BRIEF DESCRIPTION OF THE DRAWINGS

[0071]The above and other objects, features and advantages of the present invention will become more apparent to those of ordinary skill in the art by describing exemplary embodiments thereof in detail with reference to the accompanying drawings, in which:

[0072]FIG. 1 illustrates the optimized gene sequence of TwOSC4;

[0073]FIG. 2 illustrates the TwOSC4 expression vector cleavage map;

[0074]FIGS. 3A and 3B illustrate the colony PCR results for the Phaeodactylum tricornutum TwOSC4 mutant (Pt-HYU-OSC4) [A) TwOSC4 expression cassette in a pFcpB-TwOSC4-Ble vector and B) genomic PCR results for wild-type (WT) and Pt-OSC4 strains (Pt-HYU-OSC4-20 and 48), the upper panel illustrates the results of fcpB::TwOSC4 PCR for vector sequence detection using fcpB-Fw and TwOSC4-Rv primers, and the lower panel illustrates the control of DNA samples confirmed by ITS region PCR using internal transcribed spacer (ITS) primers];

[0075]FIG. 4 illustrates the results of analyzing TwOSC4 gene expression in Pt-HYU-OSC4 through qRT-PCR [Relative mRNA expression levels of TwOSC4 in the WT and mutants Pt-OSC4-20 and Pt-OSC4-48; tubulin A (TubA): control; error bars indicate an average value obtained from three independent experiments];

[0076]FIG. 5 illustrates the SDS-PAGE gel results for total protein extraction and the immunoblotting (western blot) results for TwOSC4 protein expression analysis in the WT [left] and mutants Pt-OSC4-20 and Pt-OSC4-48 [right];

[0077]FIG. 6 illustrates the growth curves of the Phaeodactylum tricornutum WT and five candidate TwOSC4 mutants [cells were cultured in F/2 medium];

[0078]FIGS. 7A and 7B illustrate the production analysis of friedelin extracted from two candidate Phaeodactylum tricornutum TwOSC4 mutants as measured by LC-MS [1:5 methanol: culture solution volume ratio];

[0079]FIGS. 8A and 8B illustrate the friedelin production analysis results according to RO 48-8071 (fumarate-PtOSC suppressor) in the Phaeodactylum tricornutum TwOSC4 mutant Pt-OSC4-20, as measured by LC-MS [1:1 methanol: culture solution volume ratio] [in the LC-MS results, the first peak corresponds to friedelin, and the second peak corresponds to fumarate]; and

[0080]FIG. 9 illustrates the mevalonate (MVA) pathway and sterol biosynthesis pathway in Phaeodactylum tricornutum, and the friedelin expression pathway in the transformed strain [relevant key enzymes are in bold, and chemical enzyme inhibitors are underlined; acetyl-coenzyme A (ACCOA); aceto-acetyl-coenzyme A (AACCOA); 3-hydroxy-3-methylglutaryl-coenzyme A (HMGCOA); MVA; mevalonate phosphate (MVAP); mevalonate diphosphate (MVAPP); isopentenyl diphosphate (IPP); dimethylallyl diphosphate (DMAPP); geranyl diphosphate (GPP); farnesyl diphosphate (FPP); presqualene diphosphate (PSDP); squalene epoxidase (SQE); Phaeodactylum tricornutum's oxidosqualene cyclase (PtOSC); Tripterygium wilfordii's Oxidosqualene cyclase 4 (TwOSC4); Fumarate (Ro 48-8071)].
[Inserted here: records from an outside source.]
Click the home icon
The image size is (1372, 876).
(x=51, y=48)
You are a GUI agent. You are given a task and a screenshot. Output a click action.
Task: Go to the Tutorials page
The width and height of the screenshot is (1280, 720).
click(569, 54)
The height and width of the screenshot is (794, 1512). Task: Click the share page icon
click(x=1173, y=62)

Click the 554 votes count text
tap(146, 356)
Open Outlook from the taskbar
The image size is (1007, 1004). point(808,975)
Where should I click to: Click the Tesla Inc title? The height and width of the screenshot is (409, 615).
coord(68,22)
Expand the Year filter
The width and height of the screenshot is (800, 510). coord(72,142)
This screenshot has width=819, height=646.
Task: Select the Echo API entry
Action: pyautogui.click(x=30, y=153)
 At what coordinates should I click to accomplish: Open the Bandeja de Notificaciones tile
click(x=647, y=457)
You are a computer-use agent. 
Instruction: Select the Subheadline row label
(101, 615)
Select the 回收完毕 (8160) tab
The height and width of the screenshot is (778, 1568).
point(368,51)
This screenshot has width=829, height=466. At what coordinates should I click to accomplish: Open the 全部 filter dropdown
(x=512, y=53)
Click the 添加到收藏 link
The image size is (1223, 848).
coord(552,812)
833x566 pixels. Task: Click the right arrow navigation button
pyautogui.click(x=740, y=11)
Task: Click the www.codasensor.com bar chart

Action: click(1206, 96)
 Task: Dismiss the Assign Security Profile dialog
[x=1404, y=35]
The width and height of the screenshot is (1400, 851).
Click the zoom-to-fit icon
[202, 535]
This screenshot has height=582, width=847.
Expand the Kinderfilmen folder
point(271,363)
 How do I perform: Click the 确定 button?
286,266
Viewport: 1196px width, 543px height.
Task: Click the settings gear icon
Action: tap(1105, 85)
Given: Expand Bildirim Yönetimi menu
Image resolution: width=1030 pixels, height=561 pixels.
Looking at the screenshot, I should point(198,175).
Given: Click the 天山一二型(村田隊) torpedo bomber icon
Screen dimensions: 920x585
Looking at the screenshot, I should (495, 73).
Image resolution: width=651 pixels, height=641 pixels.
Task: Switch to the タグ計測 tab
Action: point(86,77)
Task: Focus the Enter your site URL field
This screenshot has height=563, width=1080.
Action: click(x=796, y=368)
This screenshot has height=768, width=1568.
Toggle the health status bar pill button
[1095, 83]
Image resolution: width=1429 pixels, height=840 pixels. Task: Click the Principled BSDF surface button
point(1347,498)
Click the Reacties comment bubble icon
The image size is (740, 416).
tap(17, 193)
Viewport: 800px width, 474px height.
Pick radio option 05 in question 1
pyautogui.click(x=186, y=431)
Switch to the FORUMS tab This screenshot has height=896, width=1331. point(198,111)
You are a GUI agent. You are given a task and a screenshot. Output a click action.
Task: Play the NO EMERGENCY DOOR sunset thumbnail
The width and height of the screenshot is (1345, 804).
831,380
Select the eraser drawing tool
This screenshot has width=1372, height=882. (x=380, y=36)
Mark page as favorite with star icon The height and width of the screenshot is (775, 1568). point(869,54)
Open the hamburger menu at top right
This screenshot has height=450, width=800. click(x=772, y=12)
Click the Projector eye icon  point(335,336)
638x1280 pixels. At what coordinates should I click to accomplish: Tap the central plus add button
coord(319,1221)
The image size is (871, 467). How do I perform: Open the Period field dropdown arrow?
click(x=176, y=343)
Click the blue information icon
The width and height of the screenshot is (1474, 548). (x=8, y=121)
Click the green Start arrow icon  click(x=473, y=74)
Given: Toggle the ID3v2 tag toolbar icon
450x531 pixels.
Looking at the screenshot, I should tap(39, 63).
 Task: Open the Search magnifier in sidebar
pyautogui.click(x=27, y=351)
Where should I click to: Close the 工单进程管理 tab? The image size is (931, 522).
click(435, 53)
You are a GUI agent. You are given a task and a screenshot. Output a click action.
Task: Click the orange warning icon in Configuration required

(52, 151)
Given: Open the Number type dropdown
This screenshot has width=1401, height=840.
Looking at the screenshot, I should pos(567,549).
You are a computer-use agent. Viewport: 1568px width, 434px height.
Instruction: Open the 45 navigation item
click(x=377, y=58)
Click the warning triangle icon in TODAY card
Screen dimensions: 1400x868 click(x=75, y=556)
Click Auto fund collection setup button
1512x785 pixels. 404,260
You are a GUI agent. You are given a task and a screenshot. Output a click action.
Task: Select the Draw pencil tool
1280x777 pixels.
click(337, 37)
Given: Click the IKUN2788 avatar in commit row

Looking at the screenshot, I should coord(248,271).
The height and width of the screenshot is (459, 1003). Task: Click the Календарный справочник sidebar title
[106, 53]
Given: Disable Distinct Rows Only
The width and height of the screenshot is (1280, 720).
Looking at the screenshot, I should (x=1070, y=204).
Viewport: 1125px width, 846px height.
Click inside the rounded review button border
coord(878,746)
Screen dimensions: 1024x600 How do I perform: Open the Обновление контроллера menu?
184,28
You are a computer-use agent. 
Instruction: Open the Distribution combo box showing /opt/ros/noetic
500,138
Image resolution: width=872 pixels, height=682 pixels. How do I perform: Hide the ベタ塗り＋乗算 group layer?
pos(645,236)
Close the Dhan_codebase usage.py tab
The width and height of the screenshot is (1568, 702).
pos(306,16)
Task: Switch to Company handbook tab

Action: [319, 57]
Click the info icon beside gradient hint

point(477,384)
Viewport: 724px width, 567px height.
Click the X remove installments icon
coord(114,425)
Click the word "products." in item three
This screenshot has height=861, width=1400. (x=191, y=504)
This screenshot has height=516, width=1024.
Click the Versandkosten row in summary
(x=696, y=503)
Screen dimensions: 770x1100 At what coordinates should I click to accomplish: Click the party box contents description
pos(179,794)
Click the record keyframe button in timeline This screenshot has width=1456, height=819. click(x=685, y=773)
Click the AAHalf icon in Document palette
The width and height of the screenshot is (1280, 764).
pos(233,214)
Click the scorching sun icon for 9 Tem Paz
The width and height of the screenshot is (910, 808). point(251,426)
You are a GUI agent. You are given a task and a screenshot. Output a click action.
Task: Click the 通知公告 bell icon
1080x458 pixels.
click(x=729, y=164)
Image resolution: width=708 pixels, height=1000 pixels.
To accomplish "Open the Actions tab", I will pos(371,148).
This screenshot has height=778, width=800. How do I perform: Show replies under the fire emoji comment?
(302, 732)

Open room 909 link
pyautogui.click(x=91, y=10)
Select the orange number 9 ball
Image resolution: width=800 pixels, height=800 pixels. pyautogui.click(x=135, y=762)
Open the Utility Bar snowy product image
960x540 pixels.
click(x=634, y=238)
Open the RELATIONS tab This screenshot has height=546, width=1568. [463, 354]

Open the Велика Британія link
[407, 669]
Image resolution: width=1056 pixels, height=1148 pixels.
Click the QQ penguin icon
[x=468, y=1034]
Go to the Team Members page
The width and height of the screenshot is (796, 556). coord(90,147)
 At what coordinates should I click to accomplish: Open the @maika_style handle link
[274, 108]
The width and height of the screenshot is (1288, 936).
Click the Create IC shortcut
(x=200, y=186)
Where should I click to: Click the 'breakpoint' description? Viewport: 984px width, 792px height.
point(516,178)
DETAILED DESCRIPTION OF EXEMPLARY EMBODIMENTS

[0081]Hereinafter, the present invention will be described in detail through examples. However, the following examples are only for exemplifying the present invention, and the scope of the present invention is not limited to the following examples.

Examples

Example 1: Culturing of Phaeodactylum tricornutum Mutant

[0082]Diatom cells were cultured in F/2 medium including silicate (+Si) (ASW) in 40 mM Tris-HCl buffer (pH 7.2) in a shaking incubator (130 rpm). The culturing of the Phaeodactylum tricornutum mutant was maintained at 20 to 22° C. and set at a 12:12 light:dark cycle. Light was provided by a fluorescent lamp (about 50 μmol/m2s). The medium was supplemented with 10 mM sodium bicarbonate in order to provide inorganic carbon advantageous in cell culture.

TABLE 1
F/2 medium composition
F/2 medium (ASW) componentConcentration
Sea salt32g/L
NaNo3880μM
NaH2PO4—H2O36μM
Na2SiO3—9H2O106μM
Trace metal solution (1 mL/L)
ZnSO4—7H200.08μM
MnSO4—H2O0.9μM
Na2MoO4—2H2O0.03μM
CoSO4—7H2O0.05μM
CuCl2—2H2O0.04μM
Fe(NH4)2(SO4)2—6H2O11.7μM
Na2EDTA—2H2011.7μM
Vitamin solution (1 mL/L)
Vitamin B120.1mM
Biotin Vitamin0.1mM
Thiamine Vitamin1mM

Example 2: Construction of TwOSC4 Expression Vector

[0083]An expression vector (FIG. 2) for the TwOSC4 gene (FIG. 1) was constructed using an FcpB promoter.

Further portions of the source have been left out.